Binodoxys communis

Scientific classification
- Kingdom: Animalia
- Phylum: Arthropoda
- Clade: Pancrustacea
- Class: Insecta
- Order: Hymenoptera
- Family: Braconidae
- Genus: Binodoxys
- Species: B. communis
- Binomial name: Binodoxys communis (Gahan, 1926)

= Binodoxys communis =

- Genus: Binodoxys
- Species: communis
- Authority: (Gahan, 1926)

Species of wasp

Binodoxys communis is a parasitoid wasp of the genus Binodoxys. The genus Binodoxys is included in the subfamily Aphidiinae which are noted parasitoids of aphids.

== Description ==
The adults of Binodoxys communis are approximately 1.2 mm in length. This small braconid wasp has a brown head, antennae, legs, and thorax.
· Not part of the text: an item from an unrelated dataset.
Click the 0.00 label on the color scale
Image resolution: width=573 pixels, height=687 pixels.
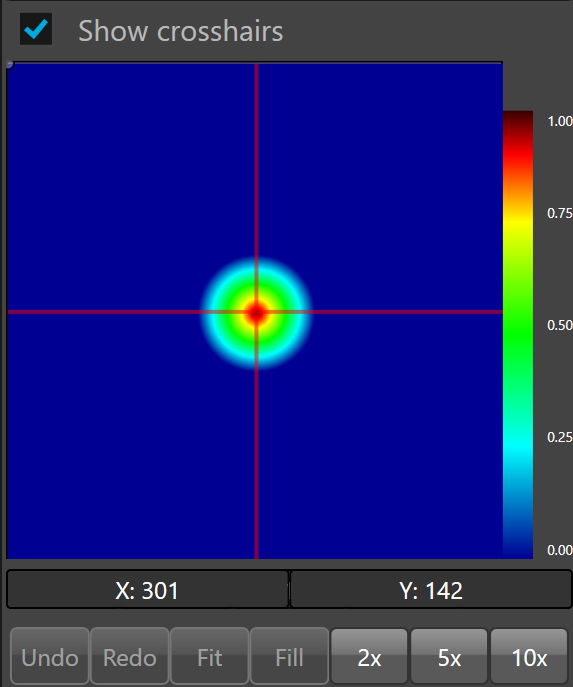click(559, 550)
The wing venation is brown and the wings are nearly hyaline. The first tergite, trochanters, and the base of the tibiae are yellow. The rest of the abdomen is brown. Ovipositor sheaths and prongs are relatively lighter in color.

== Economic value ==
Binodoxys communis was released in the United States prior to 1979 to control Aphis gossypii (Glover), but establishment resulting from that release was questionable. Binodoxys communis was vetted and released in the United States again in 2007 to control the soybean aphid, Aphis glycines Matsumura.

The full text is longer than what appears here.